I'm more annoyed his eldest goes to high school end this year, different town to where the youngest are at primary. We live 45 min away (ex moved away not us).
He's worrying about how he can have baby to childcare and drop others at school.
I told him he and exw would need to resolve this as it was not my concern and I'm sure he would work something out. Our son has paid for childcare and he has to be there on time. This day is his responsibility to resolve not mine.
He can speak to ex, pay for a bus, pay more additional hours for our son due to this or whatever but he needs to resolve it as its his issue.
I got a blank look.
I wandered off to work.

OP posts:
Spanglyprincess1 · 22/05/2019 08:26

Slightly proud of myself - even said I'm sure you will work it out hun.
While drinking coffee

OP posts:
GlossyTaco · 22/05/2019 08:34

Fantastic! I do hope that he steps up as it's clear that you cannot actually do any more than you already are without your physical/mental health suffering further.

MrMagooo · 22/05/2019 08:38

Brilliant Smile As another poster said; In this type of situation he is looking to you to say 'Okay. Maybe I can do something to help you out of your problems, so you don't have to deal with them'

It is hard, especially if you are a giving person but what happens which has happened to you is you are making all the sacrifices. I want to grab your husband and give him a shake.

I had a driend yeas ago that didn't work because he would only do a job he wanted to do and he basically lived rent free with a mate playing PlayStation all day. This was early 20's mind you.

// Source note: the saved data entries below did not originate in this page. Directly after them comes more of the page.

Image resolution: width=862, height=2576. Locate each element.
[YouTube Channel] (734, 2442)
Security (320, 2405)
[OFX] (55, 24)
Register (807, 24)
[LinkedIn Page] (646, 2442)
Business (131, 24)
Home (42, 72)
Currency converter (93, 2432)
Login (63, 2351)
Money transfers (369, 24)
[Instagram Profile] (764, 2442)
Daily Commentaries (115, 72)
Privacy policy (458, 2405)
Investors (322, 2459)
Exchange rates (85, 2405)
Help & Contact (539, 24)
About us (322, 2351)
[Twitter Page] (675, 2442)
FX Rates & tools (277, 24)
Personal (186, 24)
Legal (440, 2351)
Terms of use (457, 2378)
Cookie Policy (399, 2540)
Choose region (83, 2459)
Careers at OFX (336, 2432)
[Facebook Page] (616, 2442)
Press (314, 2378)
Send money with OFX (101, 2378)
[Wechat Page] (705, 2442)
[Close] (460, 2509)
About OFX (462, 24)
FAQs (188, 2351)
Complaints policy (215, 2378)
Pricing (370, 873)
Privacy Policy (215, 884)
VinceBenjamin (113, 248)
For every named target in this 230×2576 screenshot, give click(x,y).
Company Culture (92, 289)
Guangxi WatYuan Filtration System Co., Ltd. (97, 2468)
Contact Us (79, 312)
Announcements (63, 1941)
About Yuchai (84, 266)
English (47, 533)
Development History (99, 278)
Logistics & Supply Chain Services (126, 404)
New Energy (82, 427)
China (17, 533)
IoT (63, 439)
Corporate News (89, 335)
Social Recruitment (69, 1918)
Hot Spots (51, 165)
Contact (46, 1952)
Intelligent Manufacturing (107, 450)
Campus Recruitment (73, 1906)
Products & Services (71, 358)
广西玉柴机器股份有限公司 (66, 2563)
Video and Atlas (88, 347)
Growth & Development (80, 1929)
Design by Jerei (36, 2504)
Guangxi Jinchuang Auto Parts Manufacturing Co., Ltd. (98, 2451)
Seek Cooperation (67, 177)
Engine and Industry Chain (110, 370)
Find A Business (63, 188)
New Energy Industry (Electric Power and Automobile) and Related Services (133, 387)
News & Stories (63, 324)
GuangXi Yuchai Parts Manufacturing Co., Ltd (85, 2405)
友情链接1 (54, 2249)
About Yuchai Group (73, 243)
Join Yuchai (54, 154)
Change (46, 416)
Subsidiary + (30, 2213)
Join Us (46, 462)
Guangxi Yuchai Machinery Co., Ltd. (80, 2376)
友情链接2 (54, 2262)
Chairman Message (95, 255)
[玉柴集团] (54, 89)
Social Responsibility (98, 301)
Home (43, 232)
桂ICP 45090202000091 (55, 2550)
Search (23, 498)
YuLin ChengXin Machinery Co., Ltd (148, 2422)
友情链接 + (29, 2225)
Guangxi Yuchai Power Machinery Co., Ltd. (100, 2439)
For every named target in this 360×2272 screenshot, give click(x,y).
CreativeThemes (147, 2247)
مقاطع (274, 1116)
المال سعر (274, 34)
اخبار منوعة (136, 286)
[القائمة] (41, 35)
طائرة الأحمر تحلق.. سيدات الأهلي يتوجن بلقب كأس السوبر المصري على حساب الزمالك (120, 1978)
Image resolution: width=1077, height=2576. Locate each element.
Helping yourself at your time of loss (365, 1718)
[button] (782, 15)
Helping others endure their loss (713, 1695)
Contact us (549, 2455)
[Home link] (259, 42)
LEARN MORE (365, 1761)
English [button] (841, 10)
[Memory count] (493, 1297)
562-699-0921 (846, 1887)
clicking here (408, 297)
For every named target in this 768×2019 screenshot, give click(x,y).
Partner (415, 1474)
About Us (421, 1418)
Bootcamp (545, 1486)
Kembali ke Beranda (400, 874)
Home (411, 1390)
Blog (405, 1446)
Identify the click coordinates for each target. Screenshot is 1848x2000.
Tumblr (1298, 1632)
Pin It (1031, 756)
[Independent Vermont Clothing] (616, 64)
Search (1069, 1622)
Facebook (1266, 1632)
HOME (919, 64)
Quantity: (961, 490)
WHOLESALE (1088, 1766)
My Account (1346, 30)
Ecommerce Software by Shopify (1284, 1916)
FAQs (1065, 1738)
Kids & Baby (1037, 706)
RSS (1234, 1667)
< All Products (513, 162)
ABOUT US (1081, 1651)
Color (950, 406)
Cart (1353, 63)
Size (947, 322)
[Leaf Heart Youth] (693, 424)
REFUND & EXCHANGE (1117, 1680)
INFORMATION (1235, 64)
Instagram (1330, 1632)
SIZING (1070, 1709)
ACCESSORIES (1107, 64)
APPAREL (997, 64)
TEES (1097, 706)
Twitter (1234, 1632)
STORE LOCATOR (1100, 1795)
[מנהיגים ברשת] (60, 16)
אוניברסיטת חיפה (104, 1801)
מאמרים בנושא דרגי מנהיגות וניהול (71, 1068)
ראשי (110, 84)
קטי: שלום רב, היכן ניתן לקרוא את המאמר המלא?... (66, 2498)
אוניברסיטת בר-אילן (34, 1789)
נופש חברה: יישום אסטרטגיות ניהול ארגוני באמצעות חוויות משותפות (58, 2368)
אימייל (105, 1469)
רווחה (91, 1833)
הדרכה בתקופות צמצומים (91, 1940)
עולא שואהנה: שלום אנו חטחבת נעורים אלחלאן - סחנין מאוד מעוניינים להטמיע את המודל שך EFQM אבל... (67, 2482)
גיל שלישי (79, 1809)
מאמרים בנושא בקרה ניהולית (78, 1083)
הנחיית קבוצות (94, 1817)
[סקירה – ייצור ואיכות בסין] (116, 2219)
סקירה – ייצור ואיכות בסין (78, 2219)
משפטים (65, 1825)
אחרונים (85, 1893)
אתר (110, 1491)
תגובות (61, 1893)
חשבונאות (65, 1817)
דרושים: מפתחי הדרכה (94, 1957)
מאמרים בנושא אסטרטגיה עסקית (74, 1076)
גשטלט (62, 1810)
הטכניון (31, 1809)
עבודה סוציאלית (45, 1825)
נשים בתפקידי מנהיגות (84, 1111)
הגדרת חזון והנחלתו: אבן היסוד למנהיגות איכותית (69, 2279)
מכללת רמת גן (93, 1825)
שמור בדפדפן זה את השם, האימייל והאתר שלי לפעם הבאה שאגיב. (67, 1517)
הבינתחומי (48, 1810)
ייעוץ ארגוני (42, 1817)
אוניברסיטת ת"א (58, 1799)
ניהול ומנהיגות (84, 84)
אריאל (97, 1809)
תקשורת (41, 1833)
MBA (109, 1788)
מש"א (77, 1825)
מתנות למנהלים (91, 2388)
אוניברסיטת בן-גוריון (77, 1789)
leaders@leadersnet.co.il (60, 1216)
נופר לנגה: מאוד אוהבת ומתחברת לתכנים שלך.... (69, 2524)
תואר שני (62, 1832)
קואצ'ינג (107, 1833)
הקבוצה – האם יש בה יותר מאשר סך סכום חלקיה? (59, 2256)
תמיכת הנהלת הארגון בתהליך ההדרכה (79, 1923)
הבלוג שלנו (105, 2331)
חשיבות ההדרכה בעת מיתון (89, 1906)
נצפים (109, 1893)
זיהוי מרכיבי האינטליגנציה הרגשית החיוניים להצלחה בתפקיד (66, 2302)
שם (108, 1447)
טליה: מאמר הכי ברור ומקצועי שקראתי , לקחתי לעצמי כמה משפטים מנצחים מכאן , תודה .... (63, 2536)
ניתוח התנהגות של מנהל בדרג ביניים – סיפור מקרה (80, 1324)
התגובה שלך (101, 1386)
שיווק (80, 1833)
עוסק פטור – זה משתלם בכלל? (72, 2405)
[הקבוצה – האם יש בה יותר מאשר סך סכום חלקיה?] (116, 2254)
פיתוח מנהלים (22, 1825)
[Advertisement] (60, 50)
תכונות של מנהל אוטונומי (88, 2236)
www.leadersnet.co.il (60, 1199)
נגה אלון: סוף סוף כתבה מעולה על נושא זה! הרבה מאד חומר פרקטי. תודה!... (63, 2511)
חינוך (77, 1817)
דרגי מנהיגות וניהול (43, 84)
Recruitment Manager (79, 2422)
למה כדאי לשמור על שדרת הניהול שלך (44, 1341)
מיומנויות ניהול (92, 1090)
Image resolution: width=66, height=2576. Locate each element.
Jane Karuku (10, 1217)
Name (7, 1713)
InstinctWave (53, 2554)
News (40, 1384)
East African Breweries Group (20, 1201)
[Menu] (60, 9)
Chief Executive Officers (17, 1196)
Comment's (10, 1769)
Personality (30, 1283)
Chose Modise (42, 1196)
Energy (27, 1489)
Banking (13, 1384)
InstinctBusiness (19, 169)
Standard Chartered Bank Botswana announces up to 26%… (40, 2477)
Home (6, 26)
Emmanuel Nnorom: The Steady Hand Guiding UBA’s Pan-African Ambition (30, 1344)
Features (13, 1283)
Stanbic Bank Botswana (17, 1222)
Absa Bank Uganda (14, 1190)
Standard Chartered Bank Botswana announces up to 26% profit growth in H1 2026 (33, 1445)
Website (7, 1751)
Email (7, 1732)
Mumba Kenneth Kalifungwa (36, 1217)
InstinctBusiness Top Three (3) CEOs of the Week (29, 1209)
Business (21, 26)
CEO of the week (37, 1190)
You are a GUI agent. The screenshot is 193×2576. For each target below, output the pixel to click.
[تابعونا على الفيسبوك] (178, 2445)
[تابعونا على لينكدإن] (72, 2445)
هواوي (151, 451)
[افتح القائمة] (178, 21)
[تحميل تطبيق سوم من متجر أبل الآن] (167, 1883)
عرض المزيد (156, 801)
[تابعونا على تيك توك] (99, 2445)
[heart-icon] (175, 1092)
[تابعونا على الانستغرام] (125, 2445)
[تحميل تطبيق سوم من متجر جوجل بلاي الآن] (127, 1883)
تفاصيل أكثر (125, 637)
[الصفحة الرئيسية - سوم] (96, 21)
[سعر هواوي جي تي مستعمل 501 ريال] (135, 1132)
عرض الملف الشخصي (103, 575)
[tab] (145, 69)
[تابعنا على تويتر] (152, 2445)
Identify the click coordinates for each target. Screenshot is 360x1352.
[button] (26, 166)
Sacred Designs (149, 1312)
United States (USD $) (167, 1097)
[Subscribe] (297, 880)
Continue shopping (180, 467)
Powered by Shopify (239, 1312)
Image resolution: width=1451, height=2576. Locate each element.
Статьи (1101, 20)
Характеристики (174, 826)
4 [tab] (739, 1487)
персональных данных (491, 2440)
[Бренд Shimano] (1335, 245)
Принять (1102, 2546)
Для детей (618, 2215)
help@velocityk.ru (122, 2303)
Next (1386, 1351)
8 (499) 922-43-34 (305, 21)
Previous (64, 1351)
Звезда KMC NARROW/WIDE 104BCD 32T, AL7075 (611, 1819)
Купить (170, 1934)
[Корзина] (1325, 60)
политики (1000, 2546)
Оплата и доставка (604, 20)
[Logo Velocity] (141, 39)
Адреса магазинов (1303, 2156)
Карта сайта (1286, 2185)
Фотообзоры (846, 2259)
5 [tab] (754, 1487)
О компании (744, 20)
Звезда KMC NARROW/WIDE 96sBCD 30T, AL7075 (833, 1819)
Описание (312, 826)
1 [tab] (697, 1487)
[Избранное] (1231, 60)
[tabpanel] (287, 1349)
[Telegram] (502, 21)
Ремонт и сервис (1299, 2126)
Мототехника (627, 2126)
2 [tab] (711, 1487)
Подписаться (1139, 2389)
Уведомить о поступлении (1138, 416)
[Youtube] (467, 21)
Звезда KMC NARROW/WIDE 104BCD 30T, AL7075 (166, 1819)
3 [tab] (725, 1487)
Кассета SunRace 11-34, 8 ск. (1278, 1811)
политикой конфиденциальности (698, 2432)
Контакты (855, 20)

MrMagooo · 22/05/2019 08:39

So he has several months to figure out what to do, so let's see what happens but stick to your guns.

Mix56 · 22/05/2019 08:41

Very Well done

Foxmuffin · 22/05/2019 08:42

Is he for real? When I lived in a very economical little two bed bills came to just under £400 inc broadband and £8 on sky. You can’t run a house for less than that. Plus YOU bought the house so it’s mortgage and rent free. That’s an amazing position to be in and even more amazing when it’s someone else that did it for you.
He sounds like a man child, he wants to be babied.

QueenOfTheCroneAge · 22/05/2019 08:51

Keep it up! continue on this theme and he may, just MAY start stepping up. It's clear he's used to offloading HIS mental load onto you. This has to stop.